What you should do: Rewrite every item with "Locate an element" changed to "Find an element", leaving everything else as it is.

Dataset content:

○ ○ ○ ○ ○

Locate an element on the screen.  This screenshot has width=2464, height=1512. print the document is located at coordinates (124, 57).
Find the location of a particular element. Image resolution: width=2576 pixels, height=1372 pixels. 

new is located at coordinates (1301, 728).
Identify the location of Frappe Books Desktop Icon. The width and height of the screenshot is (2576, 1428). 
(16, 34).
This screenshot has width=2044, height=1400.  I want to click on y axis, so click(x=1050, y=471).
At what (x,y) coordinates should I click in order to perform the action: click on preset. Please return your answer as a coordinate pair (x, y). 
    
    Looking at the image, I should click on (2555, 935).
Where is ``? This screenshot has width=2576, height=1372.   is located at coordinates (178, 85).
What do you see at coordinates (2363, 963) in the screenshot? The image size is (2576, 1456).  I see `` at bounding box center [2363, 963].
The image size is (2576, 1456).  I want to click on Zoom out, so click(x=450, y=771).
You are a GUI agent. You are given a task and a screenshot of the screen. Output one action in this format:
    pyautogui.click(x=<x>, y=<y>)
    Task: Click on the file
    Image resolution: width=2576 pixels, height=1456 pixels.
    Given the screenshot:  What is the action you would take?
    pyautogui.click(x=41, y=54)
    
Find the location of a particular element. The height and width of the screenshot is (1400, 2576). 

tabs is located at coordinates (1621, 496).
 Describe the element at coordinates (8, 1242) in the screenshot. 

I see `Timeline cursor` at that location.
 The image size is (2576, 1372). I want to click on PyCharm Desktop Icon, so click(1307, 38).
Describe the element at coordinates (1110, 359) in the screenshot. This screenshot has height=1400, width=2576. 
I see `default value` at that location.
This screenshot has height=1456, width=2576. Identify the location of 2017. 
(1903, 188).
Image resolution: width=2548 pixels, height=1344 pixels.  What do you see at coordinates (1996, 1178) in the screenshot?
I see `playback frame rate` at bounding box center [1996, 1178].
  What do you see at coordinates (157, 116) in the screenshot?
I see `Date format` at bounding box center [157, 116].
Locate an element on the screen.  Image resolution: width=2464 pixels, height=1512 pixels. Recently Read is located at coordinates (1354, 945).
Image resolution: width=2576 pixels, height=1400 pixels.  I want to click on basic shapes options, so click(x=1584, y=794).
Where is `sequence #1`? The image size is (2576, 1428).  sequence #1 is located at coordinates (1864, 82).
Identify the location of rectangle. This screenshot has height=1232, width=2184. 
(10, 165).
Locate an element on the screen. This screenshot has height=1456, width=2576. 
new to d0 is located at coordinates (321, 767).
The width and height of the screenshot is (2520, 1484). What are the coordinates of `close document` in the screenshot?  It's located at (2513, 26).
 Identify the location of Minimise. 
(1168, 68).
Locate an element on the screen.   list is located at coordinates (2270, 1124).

○ ○ ○ ○ ○

Result of the exercise:
Find an element on the screen.  This screenshot has width=2464, height=1512. print the document is located at coordinates (124, 57).
Find the location of a particular element. Image resolution: width=2576 pixels, height=1372 pixels. 

new is located at coordinates (1301, 728).
Identify the location of Frappe Books Desktop Icon. The width and height of the screenshot is (2576, 1428). 
(16, 34).
This screenshot has width=2044, height=1400.  I want to click on y axis, so click(x=1050, y=471).
At what (x,y) coordinates should I click in order to perform the action: click on preset. Please return your answer as a coordinate pair (x, y). 
    
    Looking at the image, I should click on (2555, 935).
Where is ``? This screenshot has width=2576, height=1372.   is located at coordinates (178, 85).
What do you see at coordinates (2363, 963) in the screenshot? The image size is (2576, 1456).  I see `` at bounding box center [2363, 963].
The image size is (2576, 1456).  I want to click on Zoom out, so click(x=450, y=771).
You are a GUI agent. You are given a task and a screenshot of the screen. Output one action in this format:
    pyautogui.click(x=<x>, y=<y>)
    Task: Click on the file
    Image resolution: width=2576 pixels, height=1456 pixels.
    Given the screenshot:  What is the action you would take?
    pyautogui.click(x=41, y=54)
    
Find the location of a particular element. The height and width of the screenshot is (1400, 2576). 

tabs is located at coordinates (1621, 496).
 Describe the element at coordinates (8, 1242) in the screenshot. 

I see `Timeline cursor` at that location.
 The image size is (2576, 1372). I want to click on PyCharm Desktop Icon, so click(1307, 38).
Describe the element at coordinates (1110, 359) in the screenshot. This screenshot has height=1400, width=2576. 
I see `default value` at that location.
This screenshot has height=1456, width=2576. Identify the location of 2017. 
(1903, 188).
Image resolution: width=2548 pixels, height=1344 pixels.  What do you see at coordinates (1996, 1178) in the screenshot?
I see `playback frame rate` at bounding box center [1996, 1178].
  What do you see at coordinates (157, 116) in the screenshot?
I see `Date format` at bounding box center [157, 116].
Find an element on the screen.  Image resolution: width=2464 pixels, height=1512 pixels. Recently Read is located at coordinates (1354, 945).
Image resolution: width=2576 pixels, height=1400 pixels.  I want to click on basic shapes options, so click(x=1584, y=794).
Where is `sequence #1`? The image size is (2576, 1428).  sequence #1 is located at coordinates (1864, 82).
Identify the location of rectangle. This screenshot has height=1232, width=2184. 
(10, 165).
Find an element on the screen. This screenshot has height=1456, width=2576. 
new to d0 is located at coordinates (321, 767).
The width and height of the screenshot is (2520, 1484). What are the coordinates of `close document` in the screenshot?  It's located at (2513, 26).
 Identify the location of Minimise. 
(1168, 68).
Find an element on the screen.   list is located at coordinates (2270, 1124).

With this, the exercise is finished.